[Stored records]

======

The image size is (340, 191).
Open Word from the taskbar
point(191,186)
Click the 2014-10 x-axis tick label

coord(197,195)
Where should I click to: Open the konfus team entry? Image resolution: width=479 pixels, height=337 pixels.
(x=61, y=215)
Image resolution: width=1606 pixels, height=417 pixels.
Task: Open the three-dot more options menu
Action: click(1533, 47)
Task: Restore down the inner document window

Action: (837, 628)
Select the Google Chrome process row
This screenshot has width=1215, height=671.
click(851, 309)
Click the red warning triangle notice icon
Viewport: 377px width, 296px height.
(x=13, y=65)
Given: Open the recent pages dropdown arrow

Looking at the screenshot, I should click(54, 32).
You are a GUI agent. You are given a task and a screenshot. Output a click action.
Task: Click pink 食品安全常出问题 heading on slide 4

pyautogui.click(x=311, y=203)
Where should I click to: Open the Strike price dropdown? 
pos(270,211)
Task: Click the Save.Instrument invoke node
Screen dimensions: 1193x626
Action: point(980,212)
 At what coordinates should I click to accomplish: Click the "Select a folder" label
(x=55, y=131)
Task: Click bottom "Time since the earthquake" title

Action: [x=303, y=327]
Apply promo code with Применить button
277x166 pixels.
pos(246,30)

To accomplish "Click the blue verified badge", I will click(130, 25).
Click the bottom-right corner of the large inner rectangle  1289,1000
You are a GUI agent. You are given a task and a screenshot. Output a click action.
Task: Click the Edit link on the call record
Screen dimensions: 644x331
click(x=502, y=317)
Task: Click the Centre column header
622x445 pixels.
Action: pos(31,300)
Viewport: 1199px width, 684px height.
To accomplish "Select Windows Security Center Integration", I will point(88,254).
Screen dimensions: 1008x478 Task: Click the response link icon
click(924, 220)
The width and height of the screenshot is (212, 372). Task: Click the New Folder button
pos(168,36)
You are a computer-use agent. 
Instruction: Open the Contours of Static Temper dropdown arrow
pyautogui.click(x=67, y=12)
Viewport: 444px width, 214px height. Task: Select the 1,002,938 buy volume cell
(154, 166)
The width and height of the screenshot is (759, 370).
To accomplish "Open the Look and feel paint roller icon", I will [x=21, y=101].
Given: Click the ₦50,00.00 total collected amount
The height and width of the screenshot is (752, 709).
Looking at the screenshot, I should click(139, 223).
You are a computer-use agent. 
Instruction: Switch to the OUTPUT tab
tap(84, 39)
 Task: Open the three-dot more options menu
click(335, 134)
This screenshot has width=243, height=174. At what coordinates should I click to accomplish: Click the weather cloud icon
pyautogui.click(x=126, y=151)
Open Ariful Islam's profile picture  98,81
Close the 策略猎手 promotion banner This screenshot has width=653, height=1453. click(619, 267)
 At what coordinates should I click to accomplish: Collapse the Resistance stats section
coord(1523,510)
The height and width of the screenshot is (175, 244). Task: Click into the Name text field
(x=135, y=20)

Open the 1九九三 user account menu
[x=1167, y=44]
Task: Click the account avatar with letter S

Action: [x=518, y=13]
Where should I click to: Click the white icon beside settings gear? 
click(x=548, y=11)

======

- _YOUR OBJECTIVE_
Could you retype exactly the lines above, starting at the line that contains "Apply promo code with Применить button" and ending at the line that contains "Task: Click the Centre column header", and nothing more?

- _TASK ANSWER_
Apply promo code with Применить button
277x166 pixels.
pos(246,30)

To accomplish "Click the blue verified badge", I will click(130, 25).
Click the bottom-right corner of the large inner rectangle  1289,1000
You are a GUI agent. You are given a task and a screenshot. Output a click action.
Task: Click the Edit link on the call record
Screen dimensions: 644x331
click(x=502, y=317)
Task: Click the Centre column header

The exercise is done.